• **Exercise text**
^^^^

2018 Clifford Paterson Medal and Prize

Dr Richard Bowman of the University of Bath for his contributions to optical microscopy, in particular to experiment automation and the creation of globally accessible, open-source hardware.

2018 Clifford Paterson Medal and Prize Richard Bowman

Dr Richard Bowman is a talented designer of microscopic instrumentation, applying techniques from physics, computing and engineering to problems across the physical and life sciences. Instruments he has designed range from high-end optical trapping systems to smart microscopes for malaria diagnostics, locally produced in Tanzania.

During his PhD at the University of Glasgow, he used fast computer holography to form multiple-laser traps, enabling several complex micro-tools to be moved and oriented simultaneously. He measured femtonewton forces as objects were manipulated using high-speed image analysis, paving the way for new interactions with the micro-world. He developed force-feedback interfaces that make microsystems tangible, and touch-screen controls to manipulate many objects at once. He demonstrated two applications of this technology – the self-assembly of microscale tubes through ion exchange and the first optical manipulation in a diamond anvil cell – now commercialised through Meadowlark Optics.

^^^^

• **Required action A**
According to the medal citation, where are the smart microscopes for malaria diagnostics produced?
• **Required action B**
Carry on the medal citation about Richard Bowman from where it stops.
The listing that follows comes from a separate source and is unrelated to the medal citation.

• **Supplied information**

^^^^

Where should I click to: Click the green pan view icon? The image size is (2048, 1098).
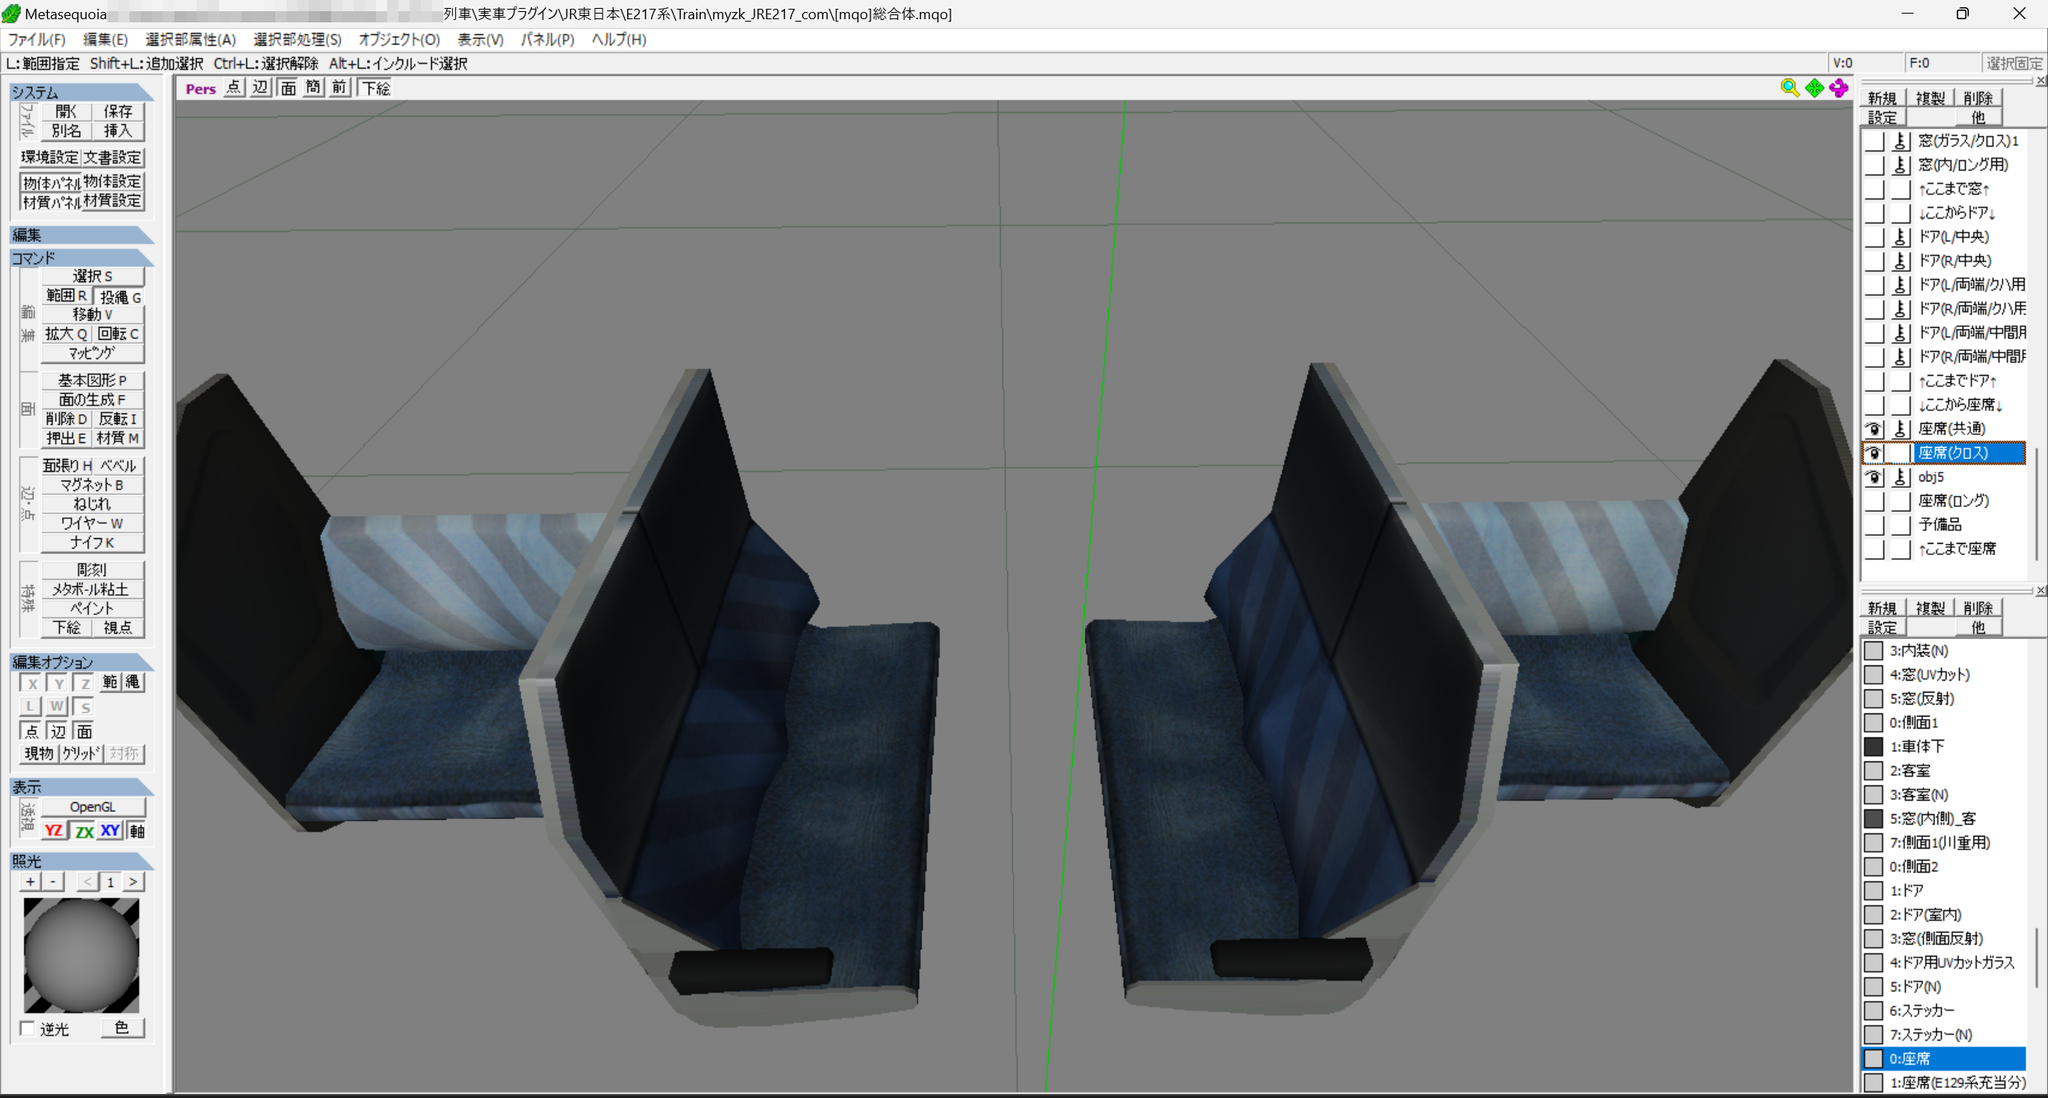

^^^^

• **Response box A**
They are produced locally in Tanzania.

• **Response box B**
A Research Fellowship at Queens’ College, Cambridge, took him to the Cavendish Laboratory, working on optical spectroscopy of plasmonic metallic nanostructures. His flair for automation led him to increase the rate of data acquisition 100-fold, enabling statistical analysis of thousands of individual particles. Bridging the gap between labour-intensive single particle analysis and bulk spectroscopy has elucidated the physics of nanoscale cavities and shown how they can be used for chemical sensing through enhanced Raman scattering.

Highly automated experiments rely on expensive ‘black box’ hardware that is difficult to customise or integrate with other apparatus. He developed a fully-automated microscope that can be 3D printed, and released the design as open source hardware. He co-founded WaterScope, a not-for-profit company using digital microscopy to accelerate bacteriological water testing, and was included in the Forbes magazine ‘30 Under 30 Europe’ list.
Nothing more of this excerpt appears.